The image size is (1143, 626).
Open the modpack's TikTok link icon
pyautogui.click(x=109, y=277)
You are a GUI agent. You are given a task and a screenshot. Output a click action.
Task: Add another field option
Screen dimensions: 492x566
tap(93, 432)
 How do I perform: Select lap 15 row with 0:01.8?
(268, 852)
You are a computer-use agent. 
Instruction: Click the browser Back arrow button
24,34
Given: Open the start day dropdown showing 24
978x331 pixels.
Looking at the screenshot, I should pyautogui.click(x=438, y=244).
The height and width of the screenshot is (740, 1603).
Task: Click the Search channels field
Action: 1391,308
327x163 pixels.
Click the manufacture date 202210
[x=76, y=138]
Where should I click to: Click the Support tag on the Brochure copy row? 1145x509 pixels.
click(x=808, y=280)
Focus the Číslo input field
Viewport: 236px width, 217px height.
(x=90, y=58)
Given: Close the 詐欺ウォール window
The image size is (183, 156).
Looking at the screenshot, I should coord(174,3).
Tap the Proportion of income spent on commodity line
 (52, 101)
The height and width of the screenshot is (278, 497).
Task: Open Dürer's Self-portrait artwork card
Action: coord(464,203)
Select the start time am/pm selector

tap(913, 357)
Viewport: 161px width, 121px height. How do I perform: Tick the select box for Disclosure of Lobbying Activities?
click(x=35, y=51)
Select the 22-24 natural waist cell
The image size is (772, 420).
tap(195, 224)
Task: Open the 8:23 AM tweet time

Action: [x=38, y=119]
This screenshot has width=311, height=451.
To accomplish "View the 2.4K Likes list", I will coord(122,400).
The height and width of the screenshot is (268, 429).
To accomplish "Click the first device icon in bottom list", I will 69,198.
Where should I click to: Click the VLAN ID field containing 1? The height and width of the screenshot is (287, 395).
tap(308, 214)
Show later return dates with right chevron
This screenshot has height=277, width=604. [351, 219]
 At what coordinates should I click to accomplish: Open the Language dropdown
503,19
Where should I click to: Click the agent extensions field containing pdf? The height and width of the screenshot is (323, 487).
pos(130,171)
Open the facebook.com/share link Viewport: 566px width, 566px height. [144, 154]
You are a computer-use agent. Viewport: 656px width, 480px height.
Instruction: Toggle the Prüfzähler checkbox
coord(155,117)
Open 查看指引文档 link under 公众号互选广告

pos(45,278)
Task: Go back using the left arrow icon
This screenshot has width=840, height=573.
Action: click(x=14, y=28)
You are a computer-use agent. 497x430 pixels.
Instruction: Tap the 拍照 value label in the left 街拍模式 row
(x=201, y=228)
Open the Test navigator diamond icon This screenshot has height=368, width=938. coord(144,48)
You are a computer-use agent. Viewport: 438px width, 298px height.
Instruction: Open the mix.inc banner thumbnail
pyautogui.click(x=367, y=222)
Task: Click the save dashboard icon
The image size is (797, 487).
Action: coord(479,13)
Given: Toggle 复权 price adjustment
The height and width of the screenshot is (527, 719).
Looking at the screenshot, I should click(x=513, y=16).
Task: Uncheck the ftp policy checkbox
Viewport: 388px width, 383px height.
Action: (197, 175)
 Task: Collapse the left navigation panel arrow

_Task goal_
Which lines above include "will"? Show each of them by copying it.

_Output_
To accomplish "View the 2.4K Likes list", I will coord(122,400).
To accomplish "Click the first device icon in bottom list", I will 69,198.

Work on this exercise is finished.